You can easily use expressions to create trees rather than values in a library. Eg a + b need not compute a value, through a bit of operating overloading it can compute the tree plus(tree-a, tree-b).

This “trick” does not extend to statements, however. You can’t override if or semicolon in most languages. You can encode statements as expressions, but then you have to worry about things like variable bindings on your own.

Building expression trees is not the only way to do automatic differentiation. A simpler way is to just carry the value and it's derivative as a pair:

    #include <math.h>
    #include <stdio.h>

    struct autodiff { double value, deriv; };

    autodiff just(double x) { return { x, 1 }; }

    autodiff operator +(autodiff a, autodiff b) {
        return { a.value + b.value, a.deriv + b.deriv };
    }

    autodiff operator *(autodiff a, autodiff b) {
        return { a.value * b.value, a.deriv*b.value + a.value*b.deriv };
    }

    autodiff sin(autodiff a) {
        return { sin(a.value), cos(a.value)*a.deriv };
    }

    int main() {
        autodiff x = just(.1);
        for (int ii = 0; ii<4; ii++) {
            x = x*x + sin(x);
        }
        printf("value: %lf, deriv: %lf\n", x.value, x.deriv);
        return 0;
    } 
There is no need to differentiate the for loop or the semicolons. This way is not doing symbolic differentiation. It's implementing the differentiation rules in parallel to calculating the values at run time.

This generalizes to partial derivatives for multivariate functions too:

     template<int dims>
     struct autograd { double value, grad[dims}; };
This only works if you don't have x as a value determining the length of the for loop. If you try to take the derivative of x^x using a loop multiplying x times, you'll get a wrong answer (admittedly, expecting a right answer would be foolish).

But this goes to question at hand, whether AD should be a library/DSL or whether it should be a primitive of a general purpose language. The thing is a general purpose language lets you present sorts of things as functions that can't be even dual numbers won't take the derivative of correctly - a dual scheme can't distinguish variable order loops from constant order loops.

That's a fair point (and worth documenting as part of the library), but I'd be much more likely to implement pow(x, x) carefully than switch to a different language or compiler.
I appreciate the library approach and I basically agree with you.

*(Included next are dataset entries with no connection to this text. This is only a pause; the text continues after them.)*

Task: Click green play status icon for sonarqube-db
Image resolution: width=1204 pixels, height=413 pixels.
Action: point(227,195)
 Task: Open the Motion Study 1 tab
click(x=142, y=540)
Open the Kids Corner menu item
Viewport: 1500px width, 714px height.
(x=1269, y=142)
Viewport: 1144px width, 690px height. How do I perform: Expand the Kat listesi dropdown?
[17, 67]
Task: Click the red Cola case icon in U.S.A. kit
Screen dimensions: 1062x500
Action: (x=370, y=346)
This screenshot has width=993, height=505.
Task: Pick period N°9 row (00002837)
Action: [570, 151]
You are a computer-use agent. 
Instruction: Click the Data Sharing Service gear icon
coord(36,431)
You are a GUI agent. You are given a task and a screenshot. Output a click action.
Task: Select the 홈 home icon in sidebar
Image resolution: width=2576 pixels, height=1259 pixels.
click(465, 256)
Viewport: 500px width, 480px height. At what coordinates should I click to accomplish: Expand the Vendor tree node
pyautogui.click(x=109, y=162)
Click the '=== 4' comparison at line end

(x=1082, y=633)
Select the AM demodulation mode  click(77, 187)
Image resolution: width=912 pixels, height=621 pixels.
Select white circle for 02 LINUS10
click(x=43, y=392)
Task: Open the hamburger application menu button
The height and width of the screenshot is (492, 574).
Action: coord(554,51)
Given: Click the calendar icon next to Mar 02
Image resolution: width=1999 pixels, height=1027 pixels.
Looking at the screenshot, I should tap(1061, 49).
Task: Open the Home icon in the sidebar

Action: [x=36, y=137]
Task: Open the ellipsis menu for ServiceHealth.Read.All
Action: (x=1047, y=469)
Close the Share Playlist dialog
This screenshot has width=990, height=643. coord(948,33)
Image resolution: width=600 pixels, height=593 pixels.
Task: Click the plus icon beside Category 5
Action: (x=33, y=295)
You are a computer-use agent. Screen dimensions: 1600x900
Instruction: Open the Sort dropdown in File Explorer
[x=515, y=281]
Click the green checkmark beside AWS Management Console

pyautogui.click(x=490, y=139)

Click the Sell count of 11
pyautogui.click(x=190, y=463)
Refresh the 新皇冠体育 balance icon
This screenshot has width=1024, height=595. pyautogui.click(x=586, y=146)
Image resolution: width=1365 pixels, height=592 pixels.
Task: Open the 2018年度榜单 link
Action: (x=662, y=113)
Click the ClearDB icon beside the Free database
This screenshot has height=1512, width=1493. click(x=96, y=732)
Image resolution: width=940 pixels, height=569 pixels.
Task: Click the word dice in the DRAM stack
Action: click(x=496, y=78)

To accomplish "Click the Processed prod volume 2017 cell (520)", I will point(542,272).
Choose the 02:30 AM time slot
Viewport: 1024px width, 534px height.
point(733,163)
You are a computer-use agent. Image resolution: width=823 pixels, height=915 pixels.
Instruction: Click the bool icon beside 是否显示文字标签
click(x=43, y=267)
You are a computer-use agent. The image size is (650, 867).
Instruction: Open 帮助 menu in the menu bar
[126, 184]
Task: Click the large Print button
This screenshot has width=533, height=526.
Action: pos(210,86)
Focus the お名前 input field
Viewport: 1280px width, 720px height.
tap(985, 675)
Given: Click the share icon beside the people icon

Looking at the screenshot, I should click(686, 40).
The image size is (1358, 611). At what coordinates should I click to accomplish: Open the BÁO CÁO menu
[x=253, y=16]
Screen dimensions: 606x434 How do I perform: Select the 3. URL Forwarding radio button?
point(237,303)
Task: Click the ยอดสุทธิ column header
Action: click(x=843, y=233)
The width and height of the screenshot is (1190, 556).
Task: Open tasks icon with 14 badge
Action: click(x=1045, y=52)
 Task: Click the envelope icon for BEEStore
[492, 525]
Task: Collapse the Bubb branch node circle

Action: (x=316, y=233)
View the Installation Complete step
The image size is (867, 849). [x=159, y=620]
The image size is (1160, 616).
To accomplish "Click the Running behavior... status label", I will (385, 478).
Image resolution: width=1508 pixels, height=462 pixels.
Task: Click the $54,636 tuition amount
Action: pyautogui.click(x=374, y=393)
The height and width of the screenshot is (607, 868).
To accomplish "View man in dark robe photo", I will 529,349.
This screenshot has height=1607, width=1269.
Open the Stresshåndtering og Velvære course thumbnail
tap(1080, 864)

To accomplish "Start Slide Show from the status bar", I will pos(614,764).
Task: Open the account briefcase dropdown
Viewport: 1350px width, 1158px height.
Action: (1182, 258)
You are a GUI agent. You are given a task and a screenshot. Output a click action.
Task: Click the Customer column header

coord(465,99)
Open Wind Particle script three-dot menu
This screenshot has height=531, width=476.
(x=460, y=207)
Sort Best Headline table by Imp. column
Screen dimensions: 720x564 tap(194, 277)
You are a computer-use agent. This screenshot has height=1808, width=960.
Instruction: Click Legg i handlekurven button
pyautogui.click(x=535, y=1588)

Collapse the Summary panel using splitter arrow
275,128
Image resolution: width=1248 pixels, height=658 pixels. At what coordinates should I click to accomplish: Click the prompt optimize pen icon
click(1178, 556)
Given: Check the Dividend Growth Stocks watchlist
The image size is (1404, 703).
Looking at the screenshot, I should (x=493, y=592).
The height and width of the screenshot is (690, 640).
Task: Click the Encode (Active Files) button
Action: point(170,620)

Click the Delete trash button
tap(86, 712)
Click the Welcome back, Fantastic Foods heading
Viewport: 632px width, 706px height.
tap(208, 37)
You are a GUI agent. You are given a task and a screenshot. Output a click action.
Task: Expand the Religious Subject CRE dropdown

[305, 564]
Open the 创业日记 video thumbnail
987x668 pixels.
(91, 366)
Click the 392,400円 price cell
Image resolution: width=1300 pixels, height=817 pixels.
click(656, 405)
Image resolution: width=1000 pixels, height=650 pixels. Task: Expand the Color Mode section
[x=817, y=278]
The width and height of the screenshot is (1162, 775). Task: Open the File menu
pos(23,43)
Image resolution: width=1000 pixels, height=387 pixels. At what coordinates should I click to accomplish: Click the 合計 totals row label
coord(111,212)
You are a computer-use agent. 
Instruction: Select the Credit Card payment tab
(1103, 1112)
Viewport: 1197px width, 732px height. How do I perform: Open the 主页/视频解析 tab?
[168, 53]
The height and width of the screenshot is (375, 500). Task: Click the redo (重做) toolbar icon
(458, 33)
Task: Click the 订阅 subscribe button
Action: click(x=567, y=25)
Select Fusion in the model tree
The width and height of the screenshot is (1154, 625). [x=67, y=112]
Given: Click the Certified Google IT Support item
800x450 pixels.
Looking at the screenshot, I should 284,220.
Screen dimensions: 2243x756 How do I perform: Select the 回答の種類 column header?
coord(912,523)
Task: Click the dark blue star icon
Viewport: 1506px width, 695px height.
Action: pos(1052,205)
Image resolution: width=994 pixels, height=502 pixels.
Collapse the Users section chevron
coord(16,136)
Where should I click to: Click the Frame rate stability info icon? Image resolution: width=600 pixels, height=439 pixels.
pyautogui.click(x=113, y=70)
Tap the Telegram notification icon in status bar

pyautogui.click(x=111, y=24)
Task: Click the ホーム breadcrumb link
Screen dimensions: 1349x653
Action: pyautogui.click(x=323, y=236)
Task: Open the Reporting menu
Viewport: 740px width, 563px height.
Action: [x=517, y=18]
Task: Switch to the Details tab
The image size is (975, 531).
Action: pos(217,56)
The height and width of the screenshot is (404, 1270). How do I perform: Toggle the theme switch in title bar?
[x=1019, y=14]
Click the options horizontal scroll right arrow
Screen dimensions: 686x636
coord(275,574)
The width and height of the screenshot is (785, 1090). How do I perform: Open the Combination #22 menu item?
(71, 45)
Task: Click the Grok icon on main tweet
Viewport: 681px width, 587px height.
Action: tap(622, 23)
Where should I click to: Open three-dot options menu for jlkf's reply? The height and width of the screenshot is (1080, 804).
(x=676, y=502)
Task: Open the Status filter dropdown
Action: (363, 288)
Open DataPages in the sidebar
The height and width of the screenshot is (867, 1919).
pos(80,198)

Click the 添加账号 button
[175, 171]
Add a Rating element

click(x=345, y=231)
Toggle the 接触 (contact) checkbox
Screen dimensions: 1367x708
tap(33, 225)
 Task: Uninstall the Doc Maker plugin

If anything, I wanted to point out that a normal general language is so general that adding differentiation into it would be highly costly - just this feature would require that every loop and every conditional return be watched (relative to pow(x,x), an even more challenging example is the Newton's method implementation of a continuous function using a loop).

An alternative would be creating a general purpose language just for this feature - an interesting though rather specialized project.

I'm not certain, but I suspect you'll hit the halting problem if you tried to be completely general purpose.